=== Exercise ===
Retype the passage on the Royal Enfield in 1950s Pune word for word, from "Readers can therefor" up to and including "famous for that.".

=== Text segment ===
<<<<
There was a time, when this warrior was the king, who rode triumphantly around, because there was no one to match him. Even in my home town of Pune of 1950's, he reigned supreme on the roads. Pune was a small city of about two or three hundred thousand people then and known as a bicycle city because almost everyone (at least the male population) had a bicycle as the principal mode of transport. The public transport system of those days in Pune, comprised of few dilapidated rickety-rackety buses, which also holds true even today though the numbers might have multiplied by hundreds. There were no motorized taxis and for personal hire, two wheeled light carriages, driven by horses and known as 'Tangas' or 'Tongas' were available. Some noble and rich families used to have their own 4 wheeled buggy carriages, but they used to be very few.
Readers can therefor well imagine or appreciate a typical scene on the Pune city street of those days, where hundreds of bicycles intermingled with occasional 'Tongas' plying on the roads. There used to be no foot paths on the roads and pedestrians also shared the same roads. To ride a bicycle in such kind of busy street, needed immense driving or riding skills. Pune bicycle riders were famous for that.
Yet amongst the chaos on city roads, there was this king, who flashed by, in his gleaming and sparkling armour, and with sheer power that resonated with each of the boom-boom sound beat that came from the chromium plated exhausts. Readers by now must have guessed it. The road king was none other than the “Royal Enfield” motor cycle.
Pune city always had, since the days of British Raj, a twin sister popularly known as Pune Camp or Pune Cantonment, where initially the soldiers and officers were stationed. They had their own motorized transports of second world war vintage and one would encounter these on the cantonment streets. These vehicles very rarely came to the city limits and for most of the Pune citizens, Pune camp was part of some other far off world. In the fringe areas, between the city and camp, people of other communities stayed. These included Parsi's and Bohori's, who followed their own sub sect of Shia Islam and were followers of Prince Aga Khan. Parsi community always had deep pockets and mostly used to be affluent. It was the Parsis, who predominantly owned the motor cycles, though there were a few Maharashtrian owners too. Since the motor cycles were very few in numbers, the owners used to be extremely proud of them, as they took them out for a ride. Royal Enfields of those day( that like of today) had 4 stroke engines. I can still remember the rhythmical idling rant coming from those superb 4 stroke engines “ Thup....Thup.....Thup” and when they accelerated, the crazy feeling of power that they gave, even to the bystanders. They essentially came in three engine capacities, 250, 350 cubic centimeters and 500 cubic centimeters.
>>>>
=== Data section ===
<<<<
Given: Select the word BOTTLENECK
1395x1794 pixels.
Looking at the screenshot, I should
>>>>
<<<<
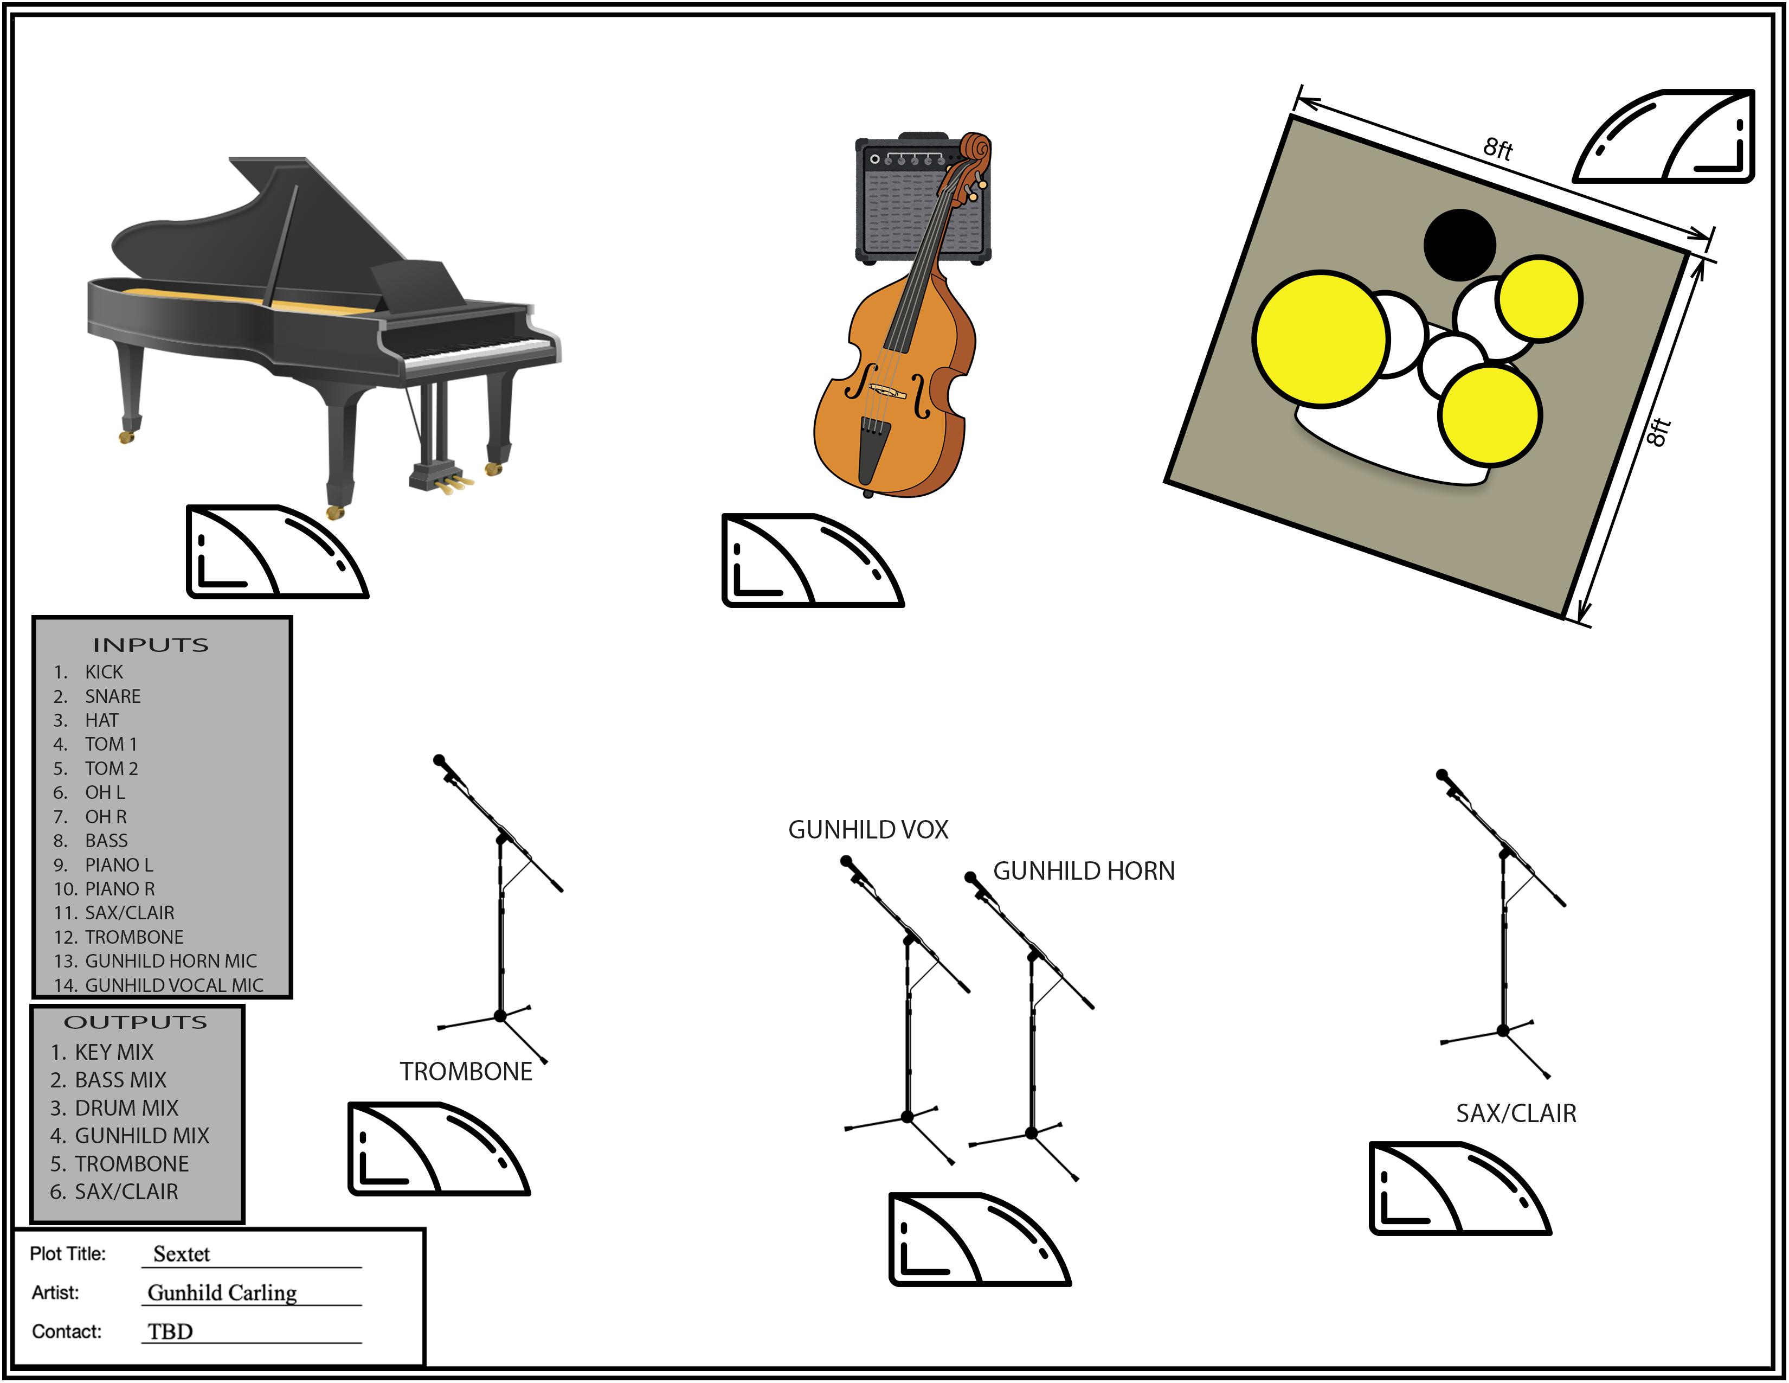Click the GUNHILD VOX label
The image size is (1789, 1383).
>>>>
<<<<
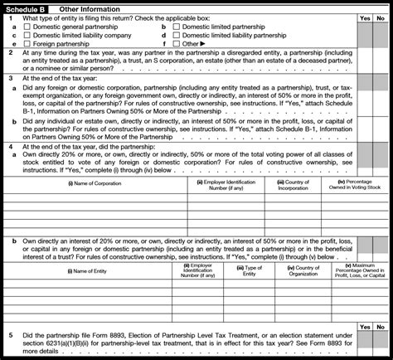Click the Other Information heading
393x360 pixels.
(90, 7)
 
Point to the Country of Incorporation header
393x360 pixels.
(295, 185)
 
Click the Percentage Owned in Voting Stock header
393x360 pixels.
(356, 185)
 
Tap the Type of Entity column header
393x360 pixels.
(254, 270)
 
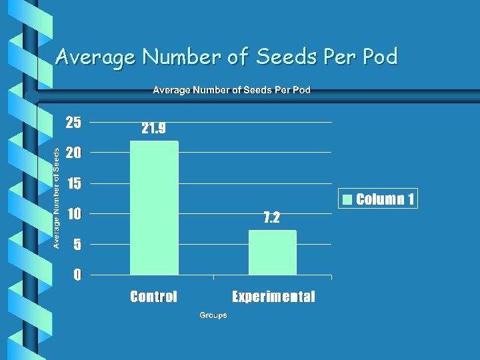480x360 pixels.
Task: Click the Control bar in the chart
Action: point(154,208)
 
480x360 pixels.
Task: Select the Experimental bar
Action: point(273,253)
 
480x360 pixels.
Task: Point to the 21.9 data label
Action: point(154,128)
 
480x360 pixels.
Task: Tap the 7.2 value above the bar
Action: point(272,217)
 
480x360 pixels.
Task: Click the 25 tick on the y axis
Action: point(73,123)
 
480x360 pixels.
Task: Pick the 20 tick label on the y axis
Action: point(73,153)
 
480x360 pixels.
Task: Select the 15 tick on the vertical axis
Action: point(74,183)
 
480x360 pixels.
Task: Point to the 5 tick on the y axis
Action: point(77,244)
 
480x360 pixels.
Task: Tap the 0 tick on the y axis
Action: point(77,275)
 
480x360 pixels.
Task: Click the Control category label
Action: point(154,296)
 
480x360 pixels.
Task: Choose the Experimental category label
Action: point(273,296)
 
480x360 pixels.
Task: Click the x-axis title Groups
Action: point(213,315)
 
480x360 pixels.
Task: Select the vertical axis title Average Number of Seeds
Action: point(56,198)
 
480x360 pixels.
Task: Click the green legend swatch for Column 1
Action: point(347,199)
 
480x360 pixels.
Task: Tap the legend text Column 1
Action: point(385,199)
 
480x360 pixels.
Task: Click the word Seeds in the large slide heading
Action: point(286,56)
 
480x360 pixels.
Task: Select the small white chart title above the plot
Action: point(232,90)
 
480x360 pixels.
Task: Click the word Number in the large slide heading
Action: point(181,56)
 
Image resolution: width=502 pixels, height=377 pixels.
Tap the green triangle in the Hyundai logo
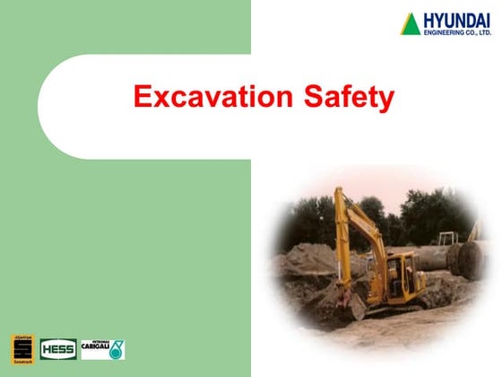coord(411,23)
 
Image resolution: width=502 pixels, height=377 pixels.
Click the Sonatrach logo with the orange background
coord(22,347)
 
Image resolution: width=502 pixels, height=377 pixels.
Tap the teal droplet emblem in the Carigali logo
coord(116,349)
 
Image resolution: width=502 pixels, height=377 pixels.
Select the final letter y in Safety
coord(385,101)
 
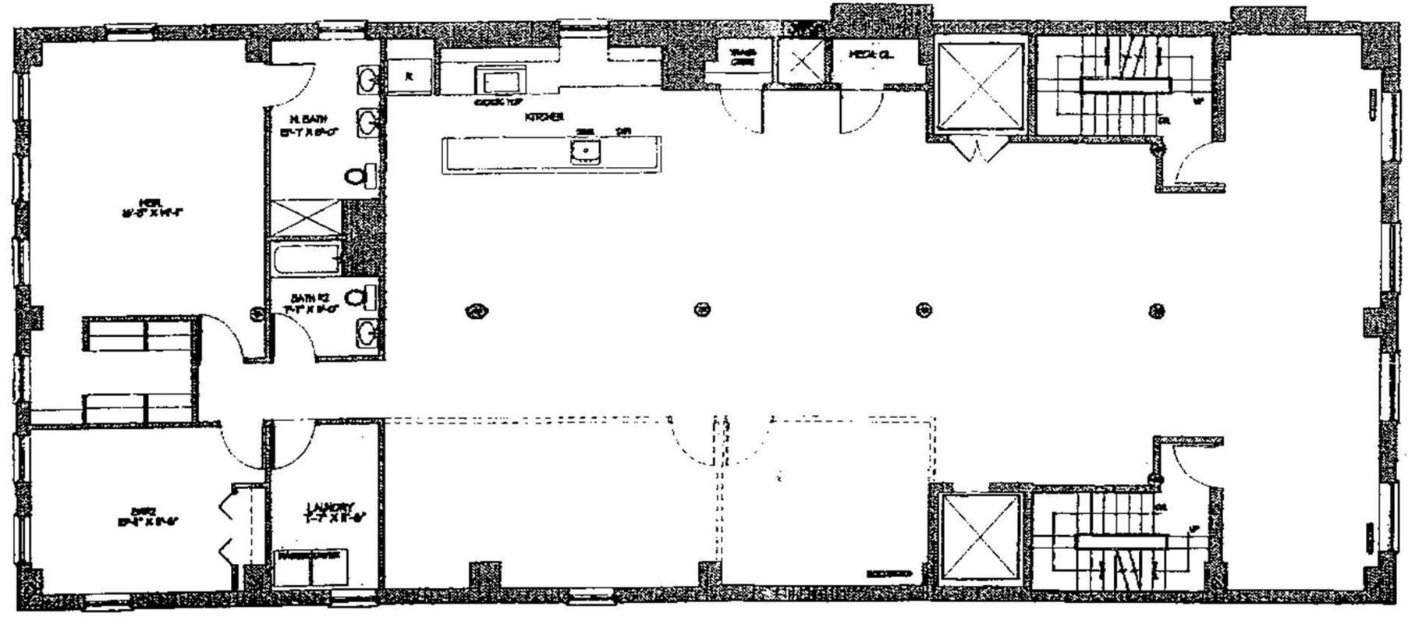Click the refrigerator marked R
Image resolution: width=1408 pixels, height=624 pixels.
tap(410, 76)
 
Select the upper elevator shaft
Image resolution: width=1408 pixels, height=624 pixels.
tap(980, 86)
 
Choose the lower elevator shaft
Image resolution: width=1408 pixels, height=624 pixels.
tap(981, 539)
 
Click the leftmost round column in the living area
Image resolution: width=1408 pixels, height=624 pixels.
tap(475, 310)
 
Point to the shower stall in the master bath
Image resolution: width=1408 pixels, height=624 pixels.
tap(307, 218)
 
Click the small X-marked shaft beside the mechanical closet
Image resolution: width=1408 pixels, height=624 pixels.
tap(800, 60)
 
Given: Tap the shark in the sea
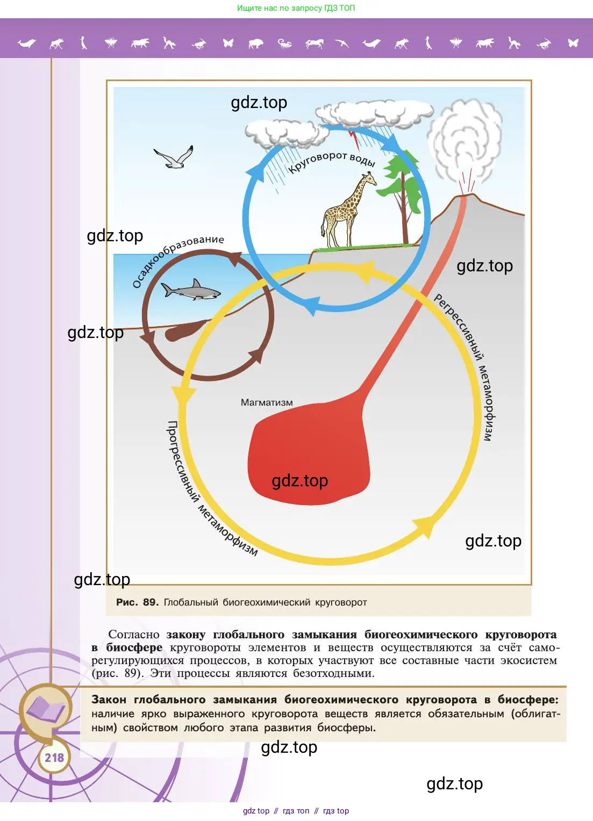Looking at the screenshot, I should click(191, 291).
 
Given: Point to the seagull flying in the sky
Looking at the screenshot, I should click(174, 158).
>>>>
=== The answer ===
Readers can therefor well imagine or appreciate a typical scene on the Pune city street of those days, where hundreds of bicycles intermingled with occasional 'Tongas' plying on the roads. There used to be no foot paths on the roads and pedestrians also shared the same roads. To ride a bicycle in such kind of busy street, needed immense driving or riding skills. Pune bicycle riders were famous for that.